____ Exercise material

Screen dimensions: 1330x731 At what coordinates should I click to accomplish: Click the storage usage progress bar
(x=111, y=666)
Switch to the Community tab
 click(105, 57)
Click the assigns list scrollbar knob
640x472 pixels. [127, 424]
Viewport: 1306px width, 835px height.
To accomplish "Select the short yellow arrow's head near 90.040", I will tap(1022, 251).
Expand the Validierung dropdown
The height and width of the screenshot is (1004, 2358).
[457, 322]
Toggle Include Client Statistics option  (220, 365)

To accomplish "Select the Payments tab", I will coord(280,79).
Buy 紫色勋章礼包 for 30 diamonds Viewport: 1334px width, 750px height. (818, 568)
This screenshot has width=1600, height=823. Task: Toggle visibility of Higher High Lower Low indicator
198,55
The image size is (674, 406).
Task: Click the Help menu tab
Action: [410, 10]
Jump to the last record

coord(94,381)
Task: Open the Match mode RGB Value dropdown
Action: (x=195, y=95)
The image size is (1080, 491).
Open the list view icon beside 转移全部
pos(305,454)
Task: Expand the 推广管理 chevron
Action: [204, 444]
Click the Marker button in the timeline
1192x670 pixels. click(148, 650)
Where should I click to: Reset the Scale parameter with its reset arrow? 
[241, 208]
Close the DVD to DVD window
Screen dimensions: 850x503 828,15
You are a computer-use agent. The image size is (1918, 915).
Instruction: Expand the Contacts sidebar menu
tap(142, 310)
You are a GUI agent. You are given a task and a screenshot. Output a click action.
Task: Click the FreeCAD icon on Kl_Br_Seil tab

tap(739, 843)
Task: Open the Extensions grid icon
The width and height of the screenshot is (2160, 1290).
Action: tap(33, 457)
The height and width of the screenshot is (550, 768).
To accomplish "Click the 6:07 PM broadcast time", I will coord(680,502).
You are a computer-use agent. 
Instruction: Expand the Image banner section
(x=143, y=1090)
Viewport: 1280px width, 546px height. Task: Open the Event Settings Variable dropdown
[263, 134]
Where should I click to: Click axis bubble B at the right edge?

________

Turn the lines starting with the line that contains "Expand the Validierung dropdown" and going on through the line that contains "Buy 紫色勋章礼包 for" into a two-column CSV with the headers input and output. Each item gets one row, and each field is quoted, with any line breaks replaced by spaces.

input,output
"Expand the Validierung dropdown The height and width of the screenshot is (1004, 2358).","[457, 322]"
"Toggle Include Client Statistics option","(220, 365)"
"To accomplish ""Select the Payments tab"",","I will coord(280,79)."
"Buy 紫色勋章礼包 for 30 diamonds Viewport: 1334px width, 750px height.","(818, 568)"